DOWNEY – Volunteers from the City of Downey spread out across the community Tuesday night in an effort to accurately tally the homeless population as a part of the three day 2016 Los Angeles Homeless Services Authority (LAHSA) Homeless Count.
The event takes place annually, and gives government officials valuable information to work with in their attempt to aid the homeless community in LA County.
According to LAHSA Chief Financial Officer Stuart Jackson, the homeless count identifies who is homeless and where they are located.
“The homeless count gives us information we need to allocate those resources,” said Jackson. “So we know where the hotspots are to address homelessness, where to build housing for the homeless or shelters for the homeless, where to allocate those resources to end homelessness.”
This is the largest homeless census in the nation this year, involving more than 7,000 volunteers from over 150 deployment sites.
The Downey effort was headquartered out of First Baptist Church at 8348 3rd Street. Volunteers were required to check in, fill out paper work, and watch a brief training video before dispatching in teams of two to four. Teams are usually split up into a driver, a navigator, and one to two “counters.”
Safety was stressed to each team before departing, with everyone being advised not to leave their vehicles unless they felt they absolutely needed to. A Downey Police Department officer was on site to brief the volunteers, and DPD’s dispatch was provided in case of emergency.
Still, this was more just a precaution than an actual threat of danger, according to site coordinator Alex Gaytan.
“I think if you go to Skid Row, that’s where you would probably see a little more danger…it’s pretty safe because most of our people actually went out and they’re going to do observations in their cars.”
Amidst the number of volunteers was Downey Mayor Alex Saab and Mayor Pro Tem Fernando Vasquez, who both briefly addressed a room full of volunteers before departing for the count.
“These people are our neighbors. They’re not aliens; they are people who by whatever it may be…they’re there,” said Saab.

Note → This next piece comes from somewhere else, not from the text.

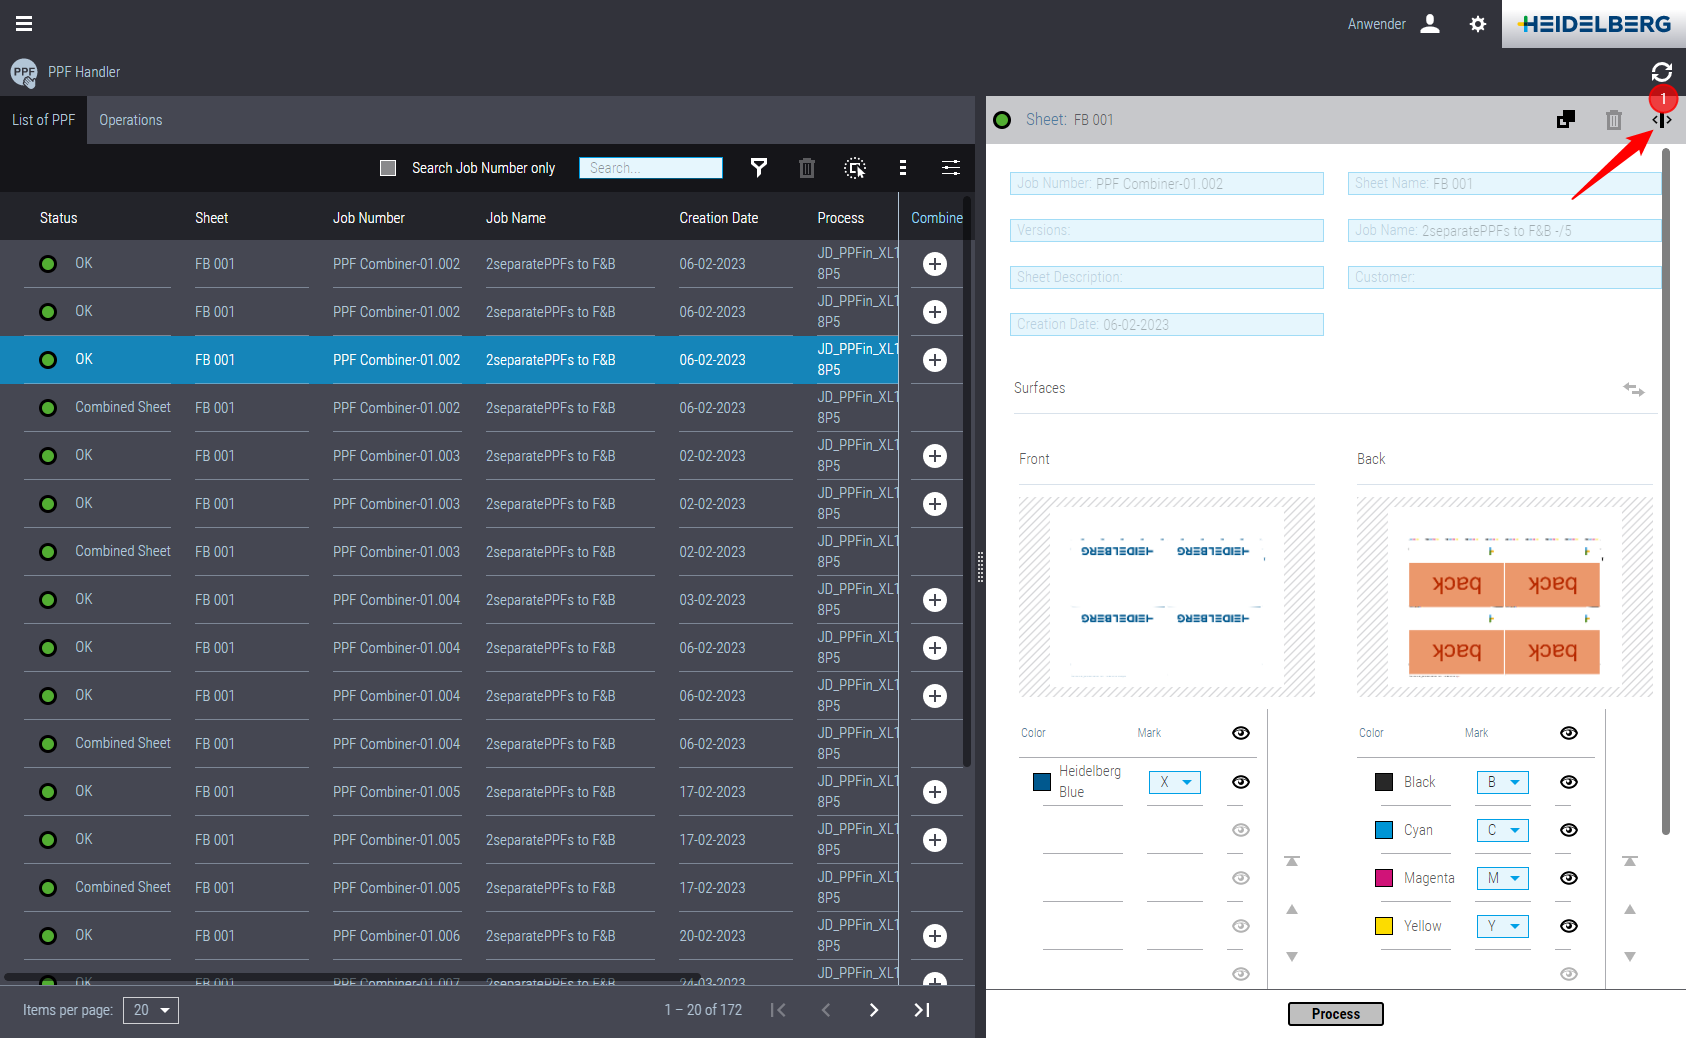The image size is (1686, 1038).
Task: Expand the Items per page dropdown
Action: pos(150,1010)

“The outpour of support from the community for tonight’s event is overwhelming,” said Vasquez. “To be able to show Downey truly cares about all people regardless of what situation they find themselves in. Tonight really is a testament to our community. We look forward to seeing the data to secure the resources that we need for those less fortunate.”
Former Downey mayor Mario Guerra joined Saab and Vasquez on their count effort. Saab and Guerra have both done the count for several years.
“We did this the first year, and the first year we actually went on the side of the riverbed,” said Guerra. “We actually were able to find a homeless veteran living on the side of the 105 freeway. That’s just fuel. That just gave us the inspiration.”
Gaytan said that he believes participating in the homeless count is an eye opening experience for each volunteer. However he hopes that many will not just try to give money or food the next time they see a homeless individual.
“It’s not about going out and giving people food,” said Gaytan. “It’s about collaborating with different organizations and finding the needs and addressing the needs directly instead of everyone doing their own thing.”